Express the lines as a numbered list, omitting blank lines, beginning with the line that contains "Tap the キャンセル" and ending after the line that contains "point(315,16)". Include only these lines.

══════

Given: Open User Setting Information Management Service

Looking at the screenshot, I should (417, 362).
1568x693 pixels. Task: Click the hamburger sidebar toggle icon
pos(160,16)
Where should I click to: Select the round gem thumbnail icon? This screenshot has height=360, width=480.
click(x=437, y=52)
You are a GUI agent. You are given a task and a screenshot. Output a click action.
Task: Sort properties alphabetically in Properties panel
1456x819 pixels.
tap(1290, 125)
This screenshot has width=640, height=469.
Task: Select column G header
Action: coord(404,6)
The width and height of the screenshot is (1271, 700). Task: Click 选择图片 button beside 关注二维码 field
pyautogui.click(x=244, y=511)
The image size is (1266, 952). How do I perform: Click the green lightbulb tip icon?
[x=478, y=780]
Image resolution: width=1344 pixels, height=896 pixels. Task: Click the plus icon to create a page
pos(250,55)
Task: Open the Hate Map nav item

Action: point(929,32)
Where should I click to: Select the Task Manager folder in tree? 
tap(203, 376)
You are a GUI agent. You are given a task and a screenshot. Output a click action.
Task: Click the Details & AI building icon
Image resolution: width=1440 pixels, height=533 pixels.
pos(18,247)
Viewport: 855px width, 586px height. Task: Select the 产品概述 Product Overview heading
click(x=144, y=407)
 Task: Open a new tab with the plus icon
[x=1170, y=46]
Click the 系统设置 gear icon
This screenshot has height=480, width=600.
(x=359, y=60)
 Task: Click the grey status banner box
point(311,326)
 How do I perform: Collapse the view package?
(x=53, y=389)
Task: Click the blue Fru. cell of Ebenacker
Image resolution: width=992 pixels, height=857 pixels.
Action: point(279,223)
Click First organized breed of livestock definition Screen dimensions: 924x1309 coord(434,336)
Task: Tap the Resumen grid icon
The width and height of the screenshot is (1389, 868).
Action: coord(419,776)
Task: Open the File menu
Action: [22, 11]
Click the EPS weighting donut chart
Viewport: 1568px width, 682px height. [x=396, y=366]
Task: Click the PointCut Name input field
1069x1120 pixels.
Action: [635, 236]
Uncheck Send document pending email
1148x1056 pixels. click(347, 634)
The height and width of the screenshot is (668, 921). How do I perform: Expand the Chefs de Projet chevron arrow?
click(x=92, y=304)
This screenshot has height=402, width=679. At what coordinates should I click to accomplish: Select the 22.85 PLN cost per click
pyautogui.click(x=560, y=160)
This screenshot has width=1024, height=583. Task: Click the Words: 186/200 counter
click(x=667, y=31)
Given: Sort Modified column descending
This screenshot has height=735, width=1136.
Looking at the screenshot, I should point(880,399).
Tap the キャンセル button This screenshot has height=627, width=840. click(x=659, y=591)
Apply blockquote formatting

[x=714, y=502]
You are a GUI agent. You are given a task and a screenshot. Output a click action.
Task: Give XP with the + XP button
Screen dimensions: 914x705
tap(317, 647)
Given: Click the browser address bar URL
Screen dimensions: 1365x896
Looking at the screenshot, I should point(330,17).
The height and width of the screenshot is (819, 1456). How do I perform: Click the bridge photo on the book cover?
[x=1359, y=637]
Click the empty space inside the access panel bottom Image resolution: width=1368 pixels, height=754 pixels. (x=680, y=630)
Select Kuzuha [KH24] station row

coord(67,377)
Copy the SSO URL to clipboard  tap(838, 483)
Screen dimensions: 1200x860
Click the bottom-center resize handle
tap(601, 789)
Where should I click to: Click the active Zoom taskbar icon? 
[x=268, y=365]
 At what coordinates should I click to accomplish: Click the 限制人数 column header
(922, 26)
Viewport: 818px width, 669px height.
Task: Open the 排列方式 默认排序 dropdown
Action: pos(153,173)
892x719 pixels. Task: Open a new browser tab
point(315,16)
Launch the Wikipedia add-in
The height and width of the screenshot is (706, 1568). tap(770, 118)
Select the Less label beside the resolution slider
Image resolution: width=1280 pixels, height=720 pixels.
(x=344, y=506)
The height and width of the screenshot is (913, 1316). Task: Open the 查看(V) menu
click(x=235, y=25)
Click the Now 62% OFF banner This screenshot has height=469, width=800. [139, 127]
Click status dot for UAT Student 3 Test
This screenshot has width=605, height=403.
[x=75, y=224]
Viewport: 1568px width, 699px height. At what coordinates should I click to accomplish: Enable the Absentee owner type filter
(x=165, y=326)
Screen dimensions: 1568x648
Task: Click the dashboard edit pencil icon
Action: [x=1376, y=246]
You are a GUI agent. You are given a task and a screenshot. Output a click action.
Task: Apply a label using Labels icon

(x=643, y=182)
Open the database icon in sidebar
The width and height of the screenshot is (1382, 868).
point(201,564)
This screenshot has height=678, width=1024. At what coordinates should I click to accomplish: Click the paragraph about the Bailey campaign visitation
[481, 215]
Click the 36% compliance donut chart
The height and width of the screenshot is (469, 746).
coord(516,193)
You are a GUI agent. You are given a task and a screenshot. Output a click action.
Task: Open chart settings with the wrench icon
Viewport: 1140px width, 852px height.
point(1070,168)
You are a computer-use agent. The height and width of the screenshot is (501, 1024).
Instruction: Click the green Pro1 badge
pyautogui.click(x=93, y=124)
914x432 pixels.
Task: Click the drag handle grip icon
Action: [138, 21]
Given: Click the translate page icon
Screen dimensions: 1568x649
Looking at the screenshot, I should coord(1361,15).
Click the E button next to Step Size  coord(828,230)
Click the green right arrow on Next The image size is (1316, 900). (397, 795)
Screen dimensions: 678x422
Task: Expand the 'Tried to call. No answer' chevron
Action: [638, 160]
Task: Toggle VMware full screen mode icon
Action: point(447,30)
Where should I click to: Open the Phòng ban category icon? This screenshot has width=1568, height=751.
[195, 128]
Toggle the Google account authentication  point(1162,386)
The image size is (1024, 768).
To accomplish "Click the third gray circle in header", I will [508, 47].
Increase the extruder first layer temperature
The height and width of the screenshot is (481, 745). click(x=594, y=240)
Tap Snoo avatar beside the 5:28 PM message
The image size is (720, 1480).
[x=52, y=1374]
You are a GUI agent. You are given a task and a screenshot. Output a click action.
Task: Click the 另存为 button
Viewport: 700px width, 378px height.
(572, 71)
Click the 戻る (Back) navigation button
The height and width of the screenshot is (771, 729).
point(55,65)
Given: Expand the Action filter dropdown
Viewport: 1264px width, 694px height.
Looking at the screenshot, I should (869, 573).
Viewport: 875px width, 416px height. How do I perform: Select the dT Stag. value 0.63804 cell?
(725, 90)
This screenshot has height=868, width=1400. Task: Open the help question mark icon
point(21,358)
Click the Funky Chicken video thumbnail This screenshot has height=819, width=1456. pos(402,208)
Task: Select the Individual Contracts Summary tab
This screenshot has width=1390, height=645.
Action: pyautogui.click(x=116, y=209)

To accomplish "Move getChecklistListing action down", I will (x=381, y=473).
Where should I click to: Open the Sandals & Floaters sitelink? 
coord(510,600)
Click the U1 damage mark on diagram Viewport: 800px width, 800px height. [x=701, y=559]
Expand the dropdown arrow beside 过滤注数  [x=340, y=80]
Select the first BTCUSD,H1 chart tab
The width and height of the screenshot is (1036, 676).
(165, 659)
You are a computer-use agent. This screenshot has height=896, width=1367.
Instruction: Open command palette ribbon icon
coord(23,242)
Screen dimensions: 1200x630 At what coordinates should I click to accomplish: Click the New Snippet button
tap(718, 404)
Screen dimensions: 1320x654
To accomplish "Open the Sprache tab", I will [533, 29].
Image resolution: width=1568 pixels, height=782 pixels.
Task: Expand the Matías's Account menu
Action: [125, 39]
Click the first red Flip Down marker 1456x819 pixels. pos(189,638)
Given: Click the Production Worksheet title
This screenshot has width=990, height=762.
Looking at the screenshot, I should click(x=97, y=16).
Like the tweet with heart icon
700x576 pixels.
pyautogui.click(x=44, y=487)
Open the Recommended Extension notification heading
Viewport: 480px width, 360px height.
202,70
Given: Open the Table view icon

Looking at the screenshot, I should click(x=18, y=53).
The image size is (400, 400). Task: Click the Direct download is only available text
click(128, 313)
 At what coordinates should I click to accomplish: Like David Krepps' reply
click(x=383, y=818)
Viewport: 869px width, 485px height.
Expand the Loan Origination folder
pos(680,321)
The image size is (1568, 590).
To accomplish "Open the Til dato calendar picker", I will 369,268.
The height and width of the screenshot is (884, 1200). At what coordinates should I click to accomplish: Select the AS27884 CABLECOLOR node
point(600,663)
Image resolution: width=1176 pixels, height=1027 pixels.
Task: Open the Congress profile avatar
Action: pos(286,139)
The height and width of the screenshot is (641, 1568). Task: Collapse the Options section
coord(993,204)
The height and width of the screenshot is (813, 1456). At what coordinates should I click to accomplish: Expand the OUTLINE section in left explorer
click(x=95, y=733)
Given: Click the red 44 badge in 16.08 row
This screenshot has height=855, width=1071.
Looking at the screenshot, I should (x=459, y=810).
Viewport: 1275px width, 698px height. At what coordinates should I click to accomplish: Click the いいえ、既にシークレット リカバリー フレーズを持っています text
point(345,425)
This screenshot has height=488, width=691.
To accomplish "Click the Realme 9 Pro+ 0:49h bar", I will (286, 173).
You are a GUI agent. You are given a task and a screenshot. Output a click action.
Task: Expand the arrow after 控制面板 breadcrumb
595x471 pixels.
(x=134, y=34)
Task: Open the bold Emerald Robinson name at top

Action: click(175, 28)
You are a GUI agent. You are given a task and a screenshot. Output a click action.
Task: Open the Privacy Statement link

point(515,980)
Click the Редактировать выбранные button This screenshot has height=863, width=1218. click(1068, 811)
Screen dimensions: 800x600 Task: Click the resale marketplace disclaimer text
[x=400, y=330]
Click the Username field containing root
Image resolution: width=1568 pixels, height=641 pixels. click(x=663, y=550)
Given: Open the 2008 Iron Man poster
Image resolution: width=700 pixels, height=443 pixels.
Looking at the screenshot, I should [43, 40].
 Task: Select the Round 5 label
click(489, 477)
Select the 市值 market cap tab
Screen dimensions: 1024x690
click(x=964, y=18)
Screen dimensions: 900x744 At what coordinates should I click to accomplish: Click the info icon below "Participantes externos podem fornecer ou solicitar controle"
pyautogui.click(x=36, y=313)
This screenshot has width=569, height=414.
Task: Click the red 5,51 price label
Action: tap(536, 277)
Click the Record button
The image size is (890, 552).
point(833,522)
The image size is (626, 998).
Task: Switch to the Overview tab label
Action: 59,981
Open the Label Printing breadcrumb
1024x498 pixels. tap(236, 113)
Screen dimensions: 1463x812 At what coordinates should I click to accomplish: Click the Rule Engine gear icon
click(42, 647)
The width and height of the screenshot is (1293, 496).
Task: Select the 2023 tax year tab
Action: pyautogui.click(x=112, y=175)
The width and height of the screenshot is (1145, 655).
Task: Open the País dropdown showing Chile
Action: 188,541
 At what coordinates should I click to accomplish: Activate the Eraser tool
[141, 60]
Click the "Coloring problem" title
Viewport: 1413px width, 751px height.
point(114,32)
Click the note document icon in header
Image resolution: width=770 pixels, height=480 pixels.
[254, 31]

══════

Solution to this exercise:
1. Tap the キャンセル button This screenshot has height=627, width=840. click(x=659, y=591)
2. Apply blockquote formatting
3. [x=714, y=502]
4. You are a GUI agent. You are given a task and a screenshot. Output a click action.
5. Task: Give XP with the + XP button
6. Screen dimensions: 914x705
7. tap(317, 647)
8. Given: Click the browser address bar URL
9. Screen dimensions: 1365x896
10. Looking at the screenshot, I should point(330,17).
11. The height and width of the screenshot is (819, 1456). How do I perform: Click the bridge photo on the book cover?
12. [x=1359, y=637]
13. Click the empty space inside the access panel bottom Image resolution: width=1368 pixels, height=754 pixels. (x=680, y=630)
14. Select Kuzuha [KH24] station row
15. coord(67,377)
16. Copy the SSO URL to clipboard  tap(838, 483)
17. Screen dimensions: 1200x860
18. Click the bottom-center resize handle
19. tap(601, 789)
20. Where should I click to: Click the active Zoom taskbar icon? 
21. [x=268, y=365]
22.  At what coordinates should I click to accomplish: Click the 限制人数 column header
23. (922, 26)
24. Viewport: 818px width, 669px height.
25. Task: Open the 排列方式 默认排序 dropdown
26. Action: pos(153,173)
27. 892x719 pixels. Task: Open a new browser tab
28. point(315,16)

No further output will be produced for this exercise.